• [Given request] Starting at the line that contains "Given: Click the gray" and continuing through the end of the rows, rewrite those lines with "compass icon" swapped for "gear icon" and everything else left unchanged.
<<<<
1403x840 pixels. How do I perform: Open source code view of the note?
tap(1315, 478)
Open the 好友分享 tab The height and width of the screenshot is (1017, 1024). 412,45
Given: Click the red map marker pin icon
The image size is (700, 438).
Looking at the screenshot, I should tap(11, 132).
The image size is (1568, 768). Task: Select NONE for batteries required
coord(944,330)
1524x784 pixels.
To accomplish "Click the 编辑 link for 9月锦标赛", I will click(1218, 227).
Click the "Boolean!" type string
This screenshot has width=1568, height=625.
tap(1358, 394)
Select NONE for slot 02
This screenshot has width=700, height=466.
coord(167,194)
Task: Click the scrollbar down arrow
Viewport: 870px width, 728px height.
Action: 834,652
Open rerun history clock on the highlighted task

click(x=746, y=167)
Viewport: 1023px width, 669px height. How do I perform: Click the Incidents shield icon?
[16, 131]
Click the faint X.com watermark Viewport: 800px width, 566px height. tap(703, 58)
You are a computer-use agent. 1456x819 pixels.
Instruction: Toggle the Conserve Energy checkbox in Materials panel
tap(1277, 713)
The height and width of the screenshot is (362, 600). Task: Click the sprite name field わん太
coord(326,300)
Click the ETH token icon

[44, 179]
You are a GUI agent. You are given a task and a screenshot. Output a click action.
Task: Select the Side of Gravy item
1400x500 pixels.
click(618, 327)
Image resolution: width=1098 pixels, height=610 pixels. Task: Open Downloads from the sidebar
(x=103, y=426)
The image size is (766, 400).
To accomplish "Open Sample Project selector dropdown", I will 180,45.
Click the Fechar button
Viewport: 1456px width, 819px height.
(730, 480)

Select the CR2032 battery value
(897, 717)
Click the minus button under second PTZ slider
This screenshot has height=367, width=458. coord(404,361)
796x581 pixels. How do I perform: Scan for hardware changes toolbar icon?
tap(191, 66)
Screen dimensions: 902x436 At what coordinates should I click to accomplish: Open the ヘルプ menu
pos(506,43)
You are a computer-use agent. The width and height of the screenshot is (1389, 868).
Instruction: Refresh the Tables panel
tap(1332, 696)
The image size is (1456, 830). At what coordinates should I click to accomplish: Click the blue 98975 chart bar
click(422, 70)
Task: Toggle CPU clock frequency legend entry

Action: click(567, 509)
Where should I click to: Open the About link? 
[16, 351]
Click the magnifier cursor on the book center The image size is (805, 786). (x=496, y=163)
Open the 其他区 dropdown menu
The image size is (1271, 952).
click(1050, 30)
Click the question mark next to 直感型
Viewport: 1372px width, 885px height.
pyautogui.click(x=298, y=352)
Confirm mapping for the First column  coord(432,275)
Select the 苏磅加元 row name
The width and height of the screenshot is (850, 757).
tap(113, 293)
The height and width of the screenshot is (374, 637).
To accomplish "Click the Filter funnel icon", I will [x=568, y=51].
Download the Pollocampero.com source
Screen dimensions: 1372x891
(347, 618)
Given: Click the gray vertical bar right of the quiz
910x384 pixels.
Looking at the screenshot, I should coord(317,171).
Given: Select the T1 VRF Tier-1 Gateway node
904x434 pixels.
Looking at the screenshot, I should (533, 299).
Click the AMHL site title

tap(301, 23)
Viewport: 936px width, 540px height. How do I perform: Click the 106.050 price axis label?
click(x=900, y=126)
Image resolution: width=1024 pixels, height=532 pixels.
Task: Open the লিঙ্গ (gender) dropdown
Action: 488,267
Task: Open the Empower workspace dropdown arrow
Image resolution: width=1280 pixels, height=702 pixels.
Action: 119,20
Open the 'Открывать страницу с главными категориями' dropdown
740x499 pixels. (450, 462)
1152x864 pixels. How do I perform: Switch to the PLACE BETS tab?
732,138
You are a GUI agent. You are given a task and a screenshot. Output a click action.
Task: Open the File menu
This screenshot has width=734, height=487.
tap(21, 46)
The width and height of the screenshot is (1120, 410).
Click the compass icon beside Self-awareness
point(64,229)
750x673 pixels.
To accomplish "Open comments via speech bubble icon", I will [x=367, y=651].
>>>>
• [Reply to the task]
Given: Click the gray vertical bar right of the quiz
910x384 pixels.
Looking at the screenshot, I should coord(317,171).
Given: Select the T1 VRF Tier-1 Gateway node
904x434 pixels.
Looking at the screenshot, I should (533, 299).
Click the AMHL site title

tap(301, 23)
Viewport: 936px width, 540px height. How do I perform: Click the 106.050 price axis label?
click(x=900, y=126)
Image resolution: width=1024 pixels, height=532 pixels.
Task: Open the লিঙ্গ (gender) dropdown
Action: 488,267
Task: Open the Empower workspace dropdown arrow
Image resolution: width=1280 pixels, height=702 pixels.
Action: 119,20
Open the 'Открывать страницу с главными категориями' dropdown
740x499 pixels. (450, 462)
1152x864 pixels. How do I perform: Switch to the PLACE BETS tab?
732,138
You are a GUI agent. You are given a task and a screenshot. Output a click action.
Task: Open the File menu
This screenshot has width=734, height=487.
tap(21, 46)
The width and height of the screenshot is (1120, 410).
Click the gear icon beside Self-awareness
point(64,229)
750x673 pixels.
To accomplish "Open comments via speech bubble icon", I will [x=367, y=651].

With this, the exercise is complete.